Some, however, met a better fate. Their lines fell in more fortunate places. In many cases they were kindly treated and, in time, married into the families of their recent masters. Some of them, too, reared large families of manly sons and womanly daughters and lived to a happy old age. Many of their descendants must exist today in high places. Perhaps some are not aware of their maternal Irish descent, while a few may be reluctant to acknowledge it if they are. Yet, many of these Irish girls were descended from the old nobility and clansmen whose names and fames had ranked with the most illustrious in Europe.
Miss Fitzgerald’s marriage to Eleazar Slocum took place about 1687. Their children were Meribah, born in 1689; Mary, born 1691; Eleazar, born in 1693–’94; John, 1696–’97; Benjamin, 1699, and Joanna, 1702. There was also another child named Ebenezer. In 1699 the husband and father is recorded as giving £3 toward building a Quaker meeting house. His will was proved in 1727. It makes the following provisions concerning his wife:
“Item—I give and bequeath Elephell, my beloved wife, the sum of twenty pounds [per] annum of Good and Lawful money of New England, to be paid Yearly and Every Year By my Executrs During her Naturall life—
“Item—I give and bequeath to Elephell my beloved wife an Indian girl named Dorcas During the time she hath to Serve by Indenture—she fulfilling all articles on my behalf—
“Item—I give and Bequeath to Elephell my beloved wife, The great low room of my Dwelling house with the two bedrooms belonging together with the Chamber over it and the Bedrooms belonging thereto, and the Garrett and also what part of the Nw Addition she shall Choose and one half of the cellar, During her Naturall life.

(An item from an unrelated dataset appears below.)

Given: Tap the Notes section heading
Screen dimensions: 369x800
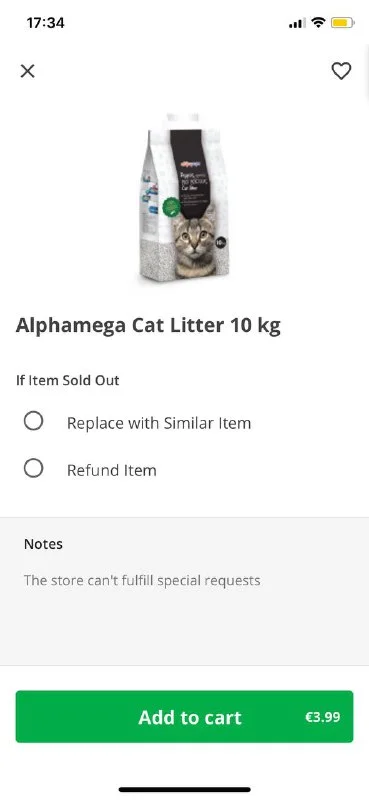Looking at the screenshot, I should point(43,544).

“Item—I will that my executors procure and supply Elephell my wife with firewood sufficient During her Naturall life, And whatsoever Provisions and Corn shall be left after my Decease, I give to Elephell my wife for her support, and also the hay for Support of the Cattle. The above gifts and Bequests is all and what I intend for Elephell my wife instead of her thirds or Dowry.”
To his son Eleazar he bequeathed the northerly part of the homestead farm, 100 acres, with house, barns, orchard, etc.; to son Ebenezer, the southerly part of the homestead farm “on which my dwelling house stands.” To Eleazar and Ebenezer he also gives other lands, and to Ebenezer, in addition one pair of oxen, a pair of steers, eight cows, two heifers and £12. The remainder of the horses, cattle, etc., he gives to Eleazar and Ebenezer. The inventory shows £5,790 18s 11d personal estate.
His widow, Elephell (Fitzgerald) Slocum, made a will “the 19th day of the first month called March 1745–6.” It was proved October 4, 1748. Joanna, one of her daughters, married Daniel, son of John Weeden of Jamestown, R. I. A son of theirs was named Gideon Slocum Weeden.
The late Esther B. Carpenter of Wakefield, R. I., author of a delightful volume of sketches entitled South County Neighbors, once alluded to Miss Fitzgerald in a note to the writer. Miss Carpenter said that she remembered to have heard her maternal grandmother say that she valued her Irish line of descent from Miss Fitzgerald above any other she could claim. This Irish connection had always been a common remark in the family. The grandmother in question had named one of her daughters Alice Joanna after her Irish ancestress, whose daughter Joanna had married a Weeden as already stated. Many of the Weeden, Slocum and other families now in Rhode Island trace descent back to Elephell, the gentle Irish girl. Descendants of Elephell (Fitzgerald) Slocum are found today in New Bedford, Mass. The writer recently conversed with one of them.